弱点の熱で苦しむヒルにショットガンを構える彼女の額からは、緊張と熱さから出た汗が流れる。
しかしヒルはそのまま果て、あれだけ勢いのあった炎もほとんど消えてしまった。
「ふう……。何とか弾は使わないで済んだわね……」
床に刺さったままのナイフに手を伸ばすジャンヌだが、すぐに腕を引いた。
(危ない危ない……。火傷するところだったわ……)
気を緩めた自分に叱咤してジャンヌが顔を上げると、付近の棚には何かの臓器のような物が並べられているのに気がついた。
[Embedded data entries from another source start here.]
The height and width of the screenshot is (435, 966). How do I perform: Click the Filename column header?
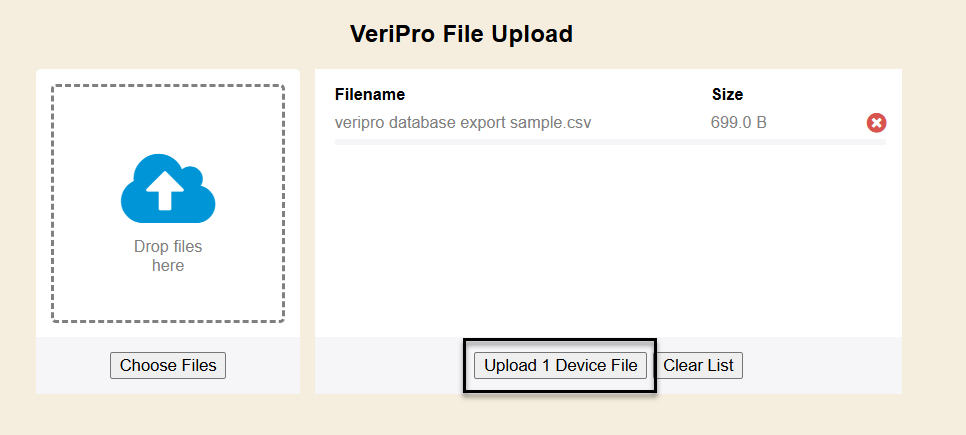(x=370, y=95)
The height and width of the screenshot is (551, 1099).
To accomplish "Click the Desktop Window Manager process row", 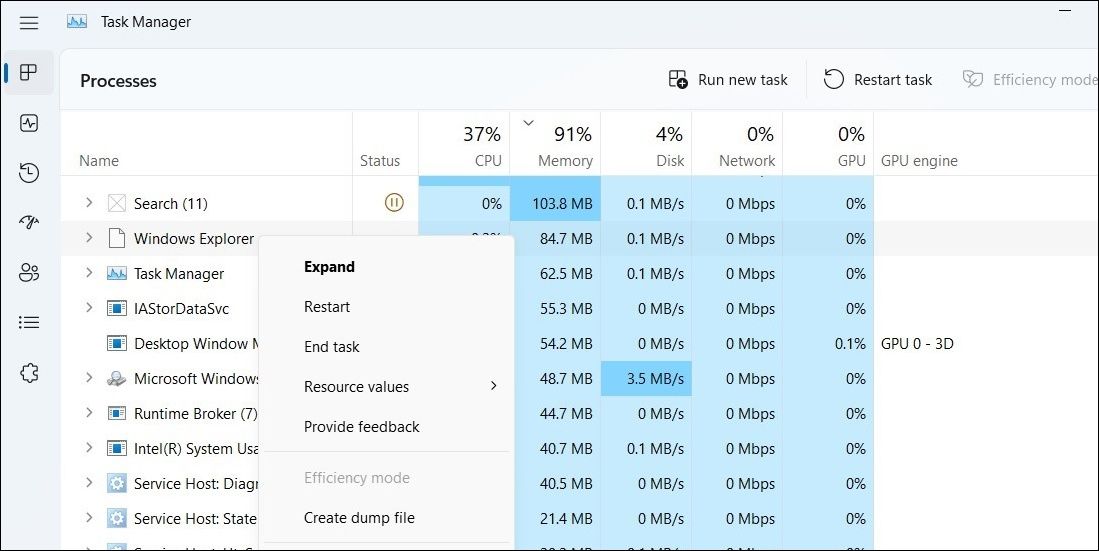I will [x=190, y=344].
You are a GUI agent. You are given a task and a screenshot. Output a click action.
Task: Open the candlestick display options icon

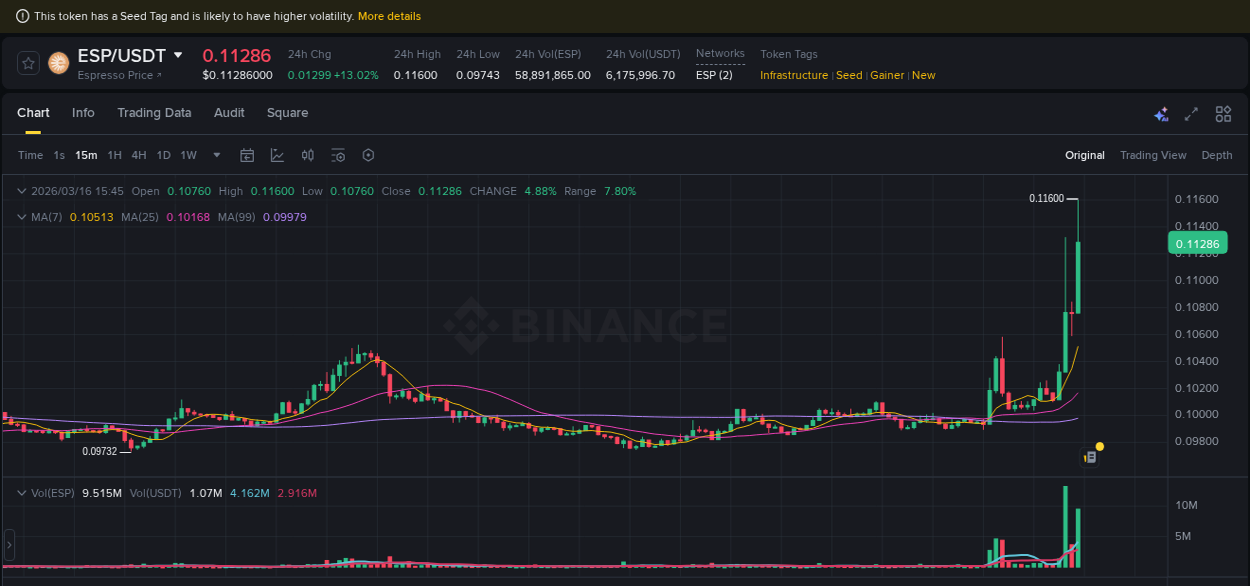(307, 155)

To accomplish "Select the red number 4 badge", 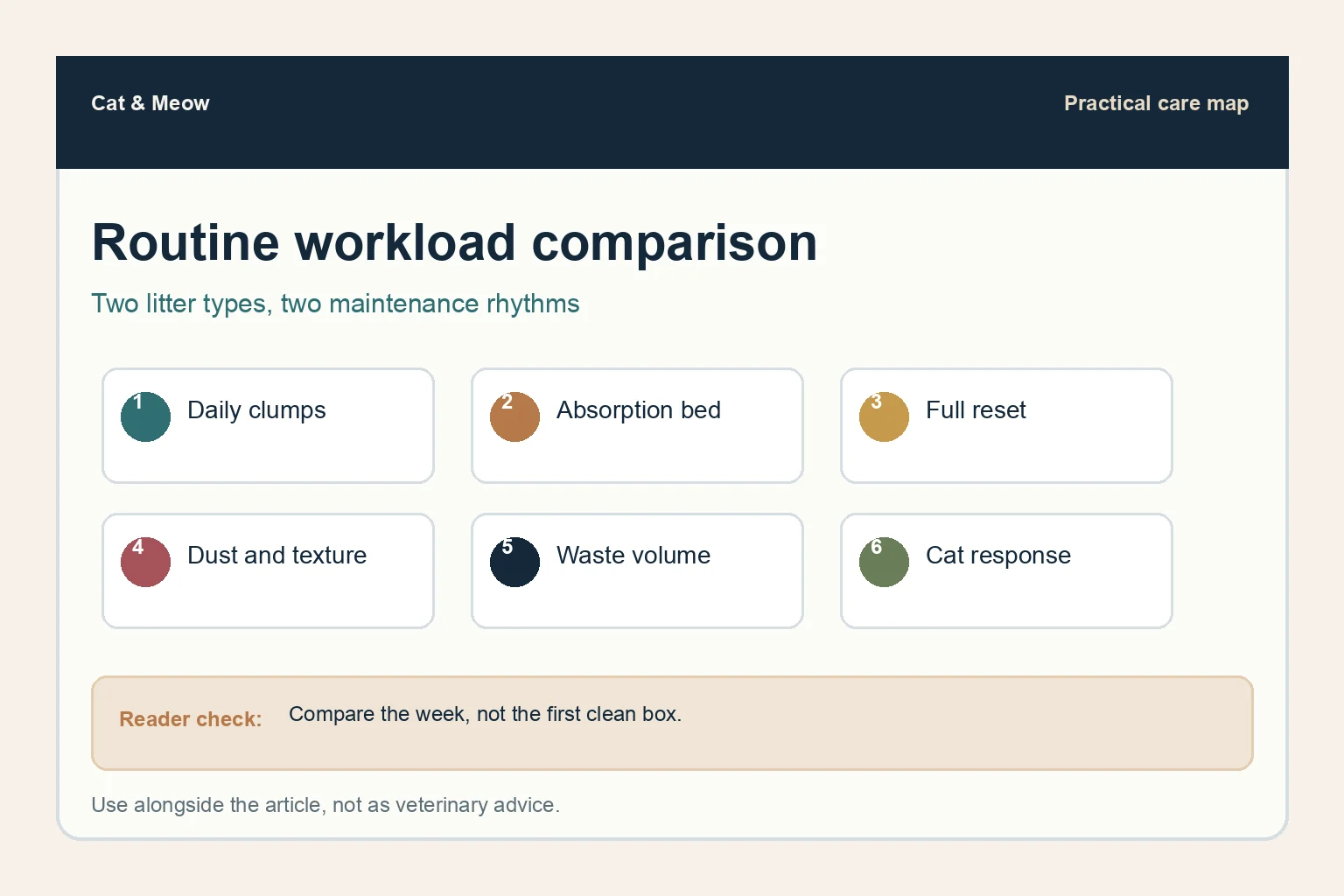I will (x=145, y=562).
気分を悪くして視界を別の向きにすると、ヒルがいた場所の奥にガラスケースがあり、何か光る物が保管されている。
近づいて見ようとするとセンサーが働いたのか、容器のフィルターが外れた。
光る物を手にしてみると、それがヒルの形をした物を入れた特殊素材のカプセルだと分かる。
「カプセル…………あっ」
思い出したように声を漏らすと、さっきの剥離剤を取り出した。
「ふうん……。『カプセルのみに使用可』。しかもカプセルがヒル型でマーカスしか使えないなら、間違いはないわね」
試しに蓋を開けようとするが、全くびくともしない。
やはり剥離剤との組み合わせが必要なようだ。
早速薬品を利用して、カプセルからヒルのオブジェを取り出してみる。
妙にリアルで気味の悪いそれを眺め、後に使うだろうと一旦ポーチに仕舞いつつ、この部屋で出来そうな事がなくなったジャンヌは、床に刺さったナイフを回収して吹き抜け廊下に出る事にした。